Robert "Bobby" Henrey (born 26 June 1939) is an Anglo-French former child actor best known for his role as the son of the French ambassador to London in the classic 1948 English film The Fallen Idol, directed by Carol Reed.

==Personal==
Henrey was the son of Robert Selby Henrey, grandson of Sir Coutts Lindsay, 2nd Baronet and his wife, memoirist Madeleine Gal. Gal would go on to write about her son's film career in two of her many volumes of memoirs, the 1948 A Film Star in Belgrave Square and the 1950 A Journey To Vienna. Henrey went on to study at Downside School and Oxford University, where he obtained a degree in language and literature. At age 25, Henrey moved to the United States, eventually settling in Greenwich, Connecticut. He and his wife Lisette Talbert had a son, Edward, a graphic artist and illustrator, and a daughter, Dominique, who died at age 18 from anaphylactic shock after an allergic reaction while in her first year at Columbia University., having suffered all her life from poor health.

==Careers==
Henrey's autobiography, Through Grown-up Eyes: Living with Childhood Fame, was published by Polperro Heritage Press in September 2013. Henrey was interviewed on BBC Radio 4's The Film Programme in December 2015 where he discussed the impact that The Fallen Idol had on his childhood and adult life.

===Acting===
Henrey was cast in The Fallen Idol based on a photograph of him which appeared on the dustjacket of his mother's book A Village in Piccadilly. Studio head of London Films Alexander Korda passed on the photograph to director Carol Reed, who thought it exactly matched his vision of the character, Philippe, even though the photo had actually been taken in 1942 and showed Henrey when he was three years old. Henrey's parents agreed to let him make the film and a screen test was arranged. But at the time, Henrey, by that time eight years of age, was on holiday at his grandmother's farm in Normandy. So Korda sent a plane over to France to pick him up and fly him to London for the test. Carol Reed liked him at once, especially his liquid French accent, which the part called for. Reed sat down for the first of many talks with Henrey and never saw another child. Henrey was paid £1,000 for his role, with a stipulation that if the film took more than ten weeks to make, he would be paid an extra £100 for every additional week.
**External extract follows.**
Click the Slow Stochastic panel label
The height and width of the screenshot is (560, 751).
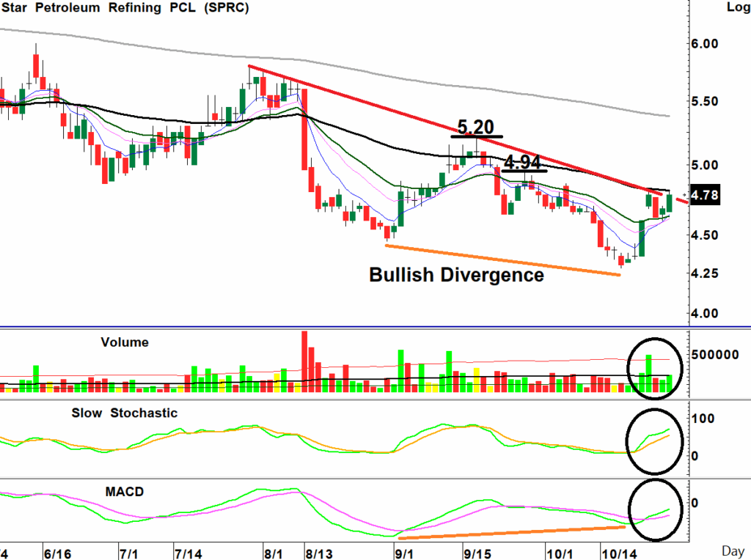124,413
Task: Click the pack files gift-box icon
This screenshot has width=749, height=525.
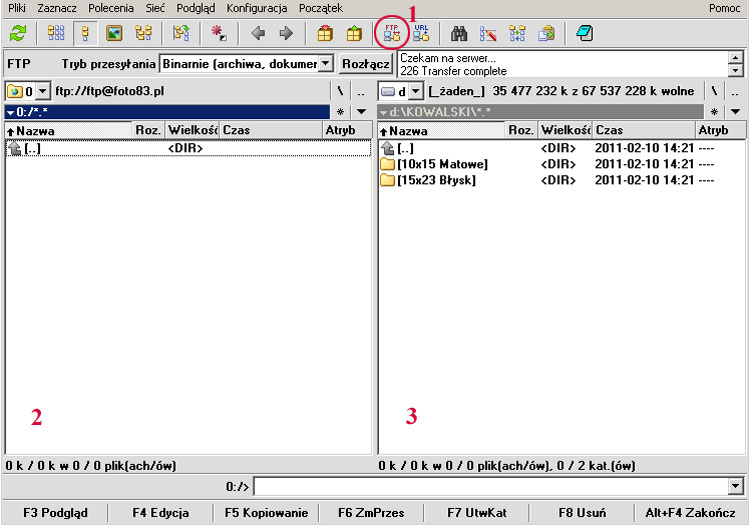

As the film took eight months to make, a long time for that era, due to Reed's exacting standards, Henrey eventually earned £5,000. When the film was released, the critics were very impressed with Henrey's performance in the film, with one calling him the greatest kid since Jackie Coogan and Henrey became a star overnight. On the strength of his performance in the film, Henrey was signed to a £30,000 contract by Sir Alexander Korda to make four more films for his company between 1948 and 1952, only one of which, The Wonder Kid, was ever made. This was filmed in late 1949 - early 1950, but not released until 1952. However, it was not a great success, influencing his family's belief that he should return to education.

===Financial career===
Henrey worked for several years as a tax consulting partner at PriceWaterhouseCoopers in New York City until his retirement in 1997.

===The Ministry===
Henrey was ordained as a Roman Catholic deacon in 1984 and went on to serve as an interfaith chaplain at Greenwich Hospital (Connecticut) as well as a deacon at St. Catherine of Siena Roman Catholic Church, Riverside, Connecticut, after his certification in 2001.